======== Dataset rows ========

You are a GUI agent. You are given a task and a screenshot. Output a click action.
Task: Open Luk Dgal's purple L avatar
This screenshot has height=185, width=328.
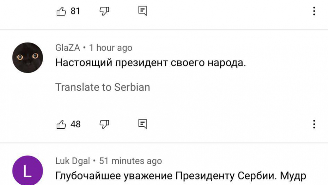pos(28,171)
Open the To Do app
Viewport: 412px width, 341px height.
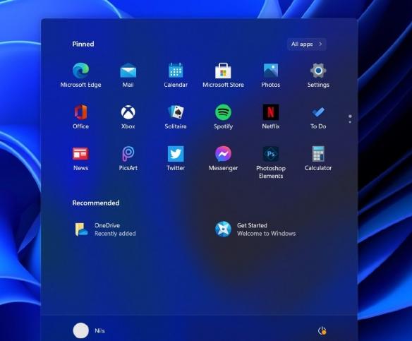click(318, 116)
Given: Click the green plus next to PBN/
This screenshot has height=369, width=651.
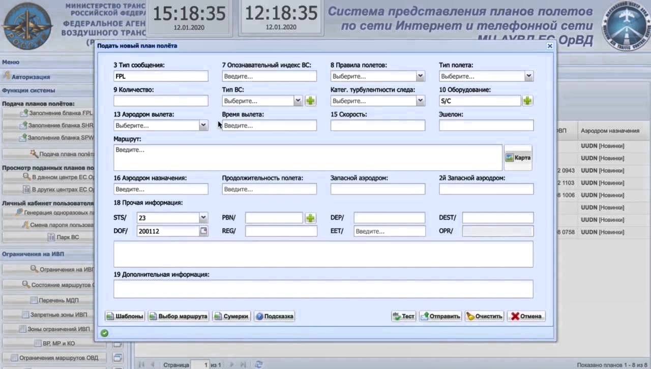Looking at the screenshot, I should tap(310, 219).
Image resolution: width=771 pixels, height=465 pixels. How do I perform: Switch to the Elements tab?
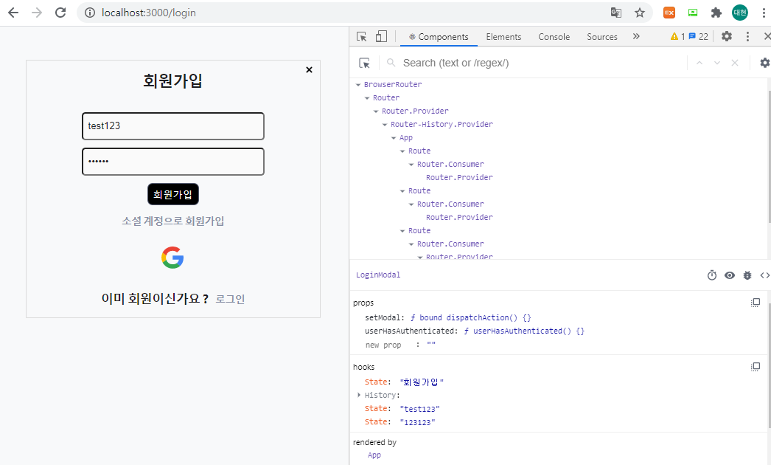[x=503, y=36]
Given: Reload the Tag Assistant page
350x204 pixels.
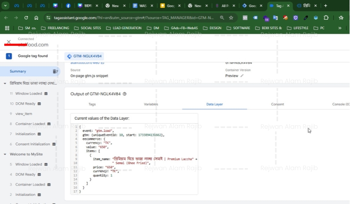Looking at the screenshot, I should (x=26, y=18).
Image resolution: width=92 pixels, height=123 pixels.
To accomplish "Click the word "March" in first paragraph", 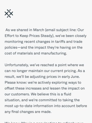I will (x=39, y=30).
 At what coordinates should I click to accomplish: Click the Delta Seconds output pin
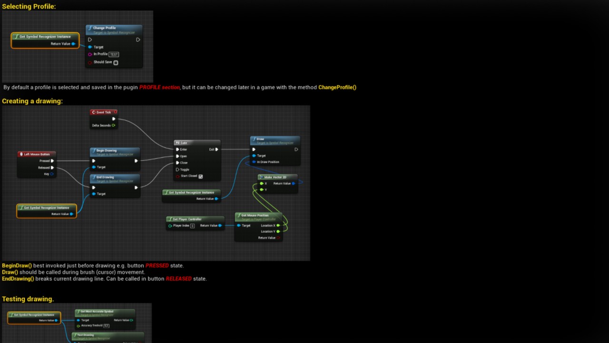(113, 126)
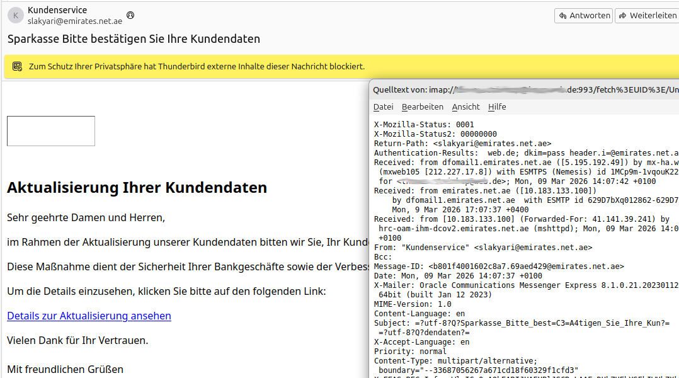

========

Extract word for word the lines above, starting with the line that contains "Open the To Do app" and going on through the line that contains "Looking at the screenshot, I should (x=26, y=18).". Leave the pictures out of your answer.

Open the To Do app
Viewport: 412px width, 341px height.
click(318, 116)
Given: Click the green plus next to PBN/
This screenshot has height=369, width=651.
Looking at the screenshot, I should tap(310, 219).
Image resolution: width=771 pixels, height=465 pixels. How do I perform: Switch to the Elements tab?
[x=503, y=36]
Given: Reload the Tag Assistant page
350x204 pixels.
Looking at the screenshot, I should (x=26, y=18).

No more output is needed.